The police have thus far arrested 11 people, while indicating that
others, potentially many others, may yet be implicated in what they
have termed an “extensive” Hindu-extremist terror network.
The arrested include a lieutenant colonel attached to the Indian Army’s
Military Intelligence Corps and a retired army major. Two of the
suspects, a Hindu sadhu (holy man) and a sadhvi (holy woman), have
long-standing and extensive contacts with prominent politicians and
businessmen. All of the alleged principals in the bombing plot have
ties to one or more of India’s major “Hindu-nationalist” organisations:
the Bharatiya Janata Party (BJP), the official opposition in India’s
parliament, the Vishwa Hindu Parishad (VHP, World Hindu Council), and
the Rashtriya Swayamsewak Sangh or RSS.
The police have said that they are investigating whether those
arrested, or their as-yet-unidentified associates, are responsible for
other terrorist atrocities, including the 2007 Samjhuata train bombing,
which killed 68 people, most of them Pakistanis, travelling to Pakistan
from India.
The Malegaon bombing killed 5 Muslims and injured more than 80 others,
while the Madosa bombing resulted in one death.
Although the September 29 bombings clearly targeted Muslims—they were
set off near mosques—the police and press immediately blamed them on
Islamicist terrorists, and a number of Muslims were subsequently caught
up in a police dragnet.

### GIVEN INFORMATION

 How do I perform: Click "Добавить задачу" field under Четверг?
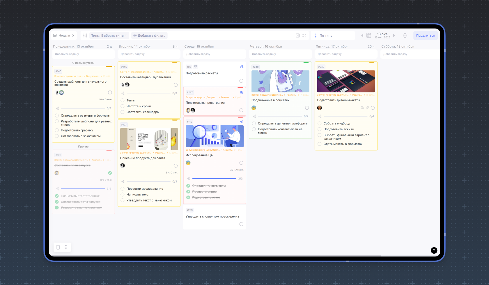[x=280, y=54]
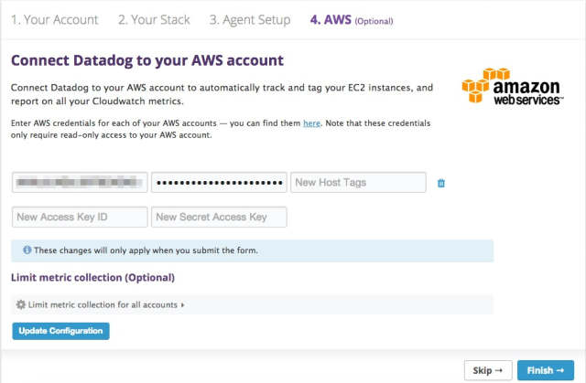This screenshot has width=586, height=383.
Task: Go to the 1. Your Account step
Action: [54, 19]
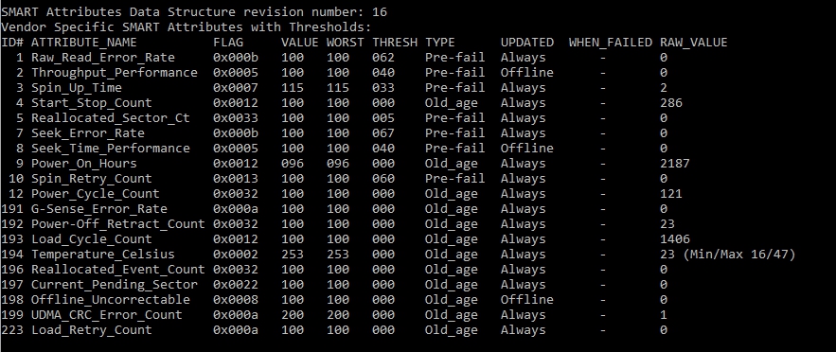This screenshot has width=836, height=352.
Task: Select the Spin_Up_Time value 115
Action: click(293, 88)
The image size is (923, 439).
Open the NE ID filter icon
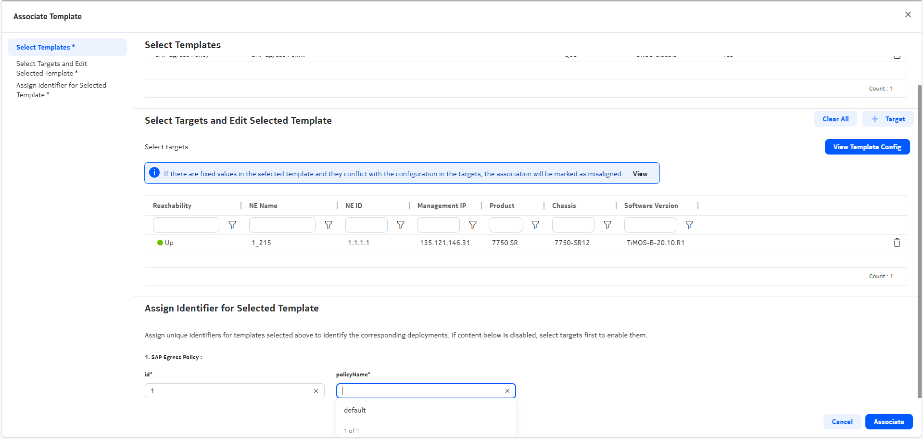click(x=401, y=225)
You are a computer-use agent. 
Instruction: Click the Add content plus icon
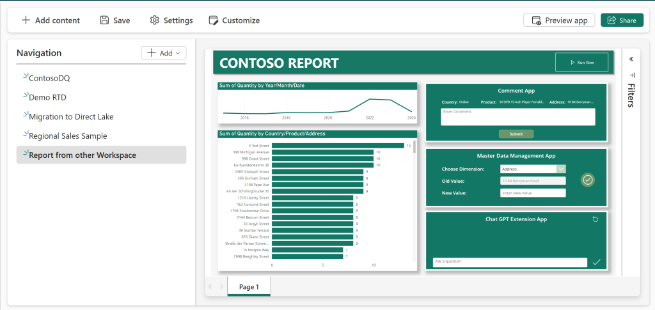point(26,20)
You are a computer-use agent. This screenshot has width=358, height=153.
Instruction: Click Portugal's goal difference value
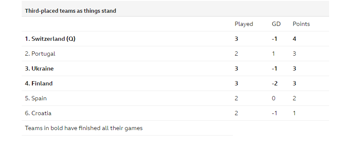pyautogui.click(x=273, y=54)
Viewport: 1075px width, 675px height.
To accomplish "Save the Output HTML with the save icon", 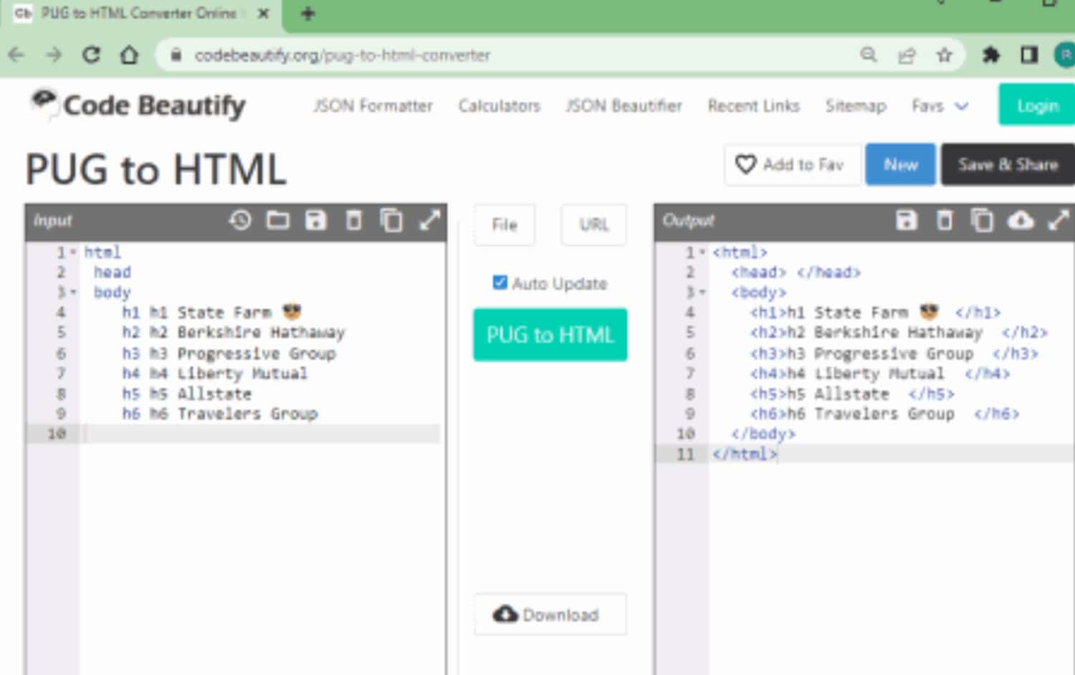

### WHAT IS BEING ASKED
Answer these questions from the excerpt on the bombing investigation:
(a) How many people have the police arrested so far?
(b) How many people did the 2007 Samjhuata train bombing kill?
(c) Near what were the September 29 bombings set off?
The data above comes from a different source than the excerpt.

### ANSWER SECTION
(a) 11 people
(b) 68 people
(c) Near mosques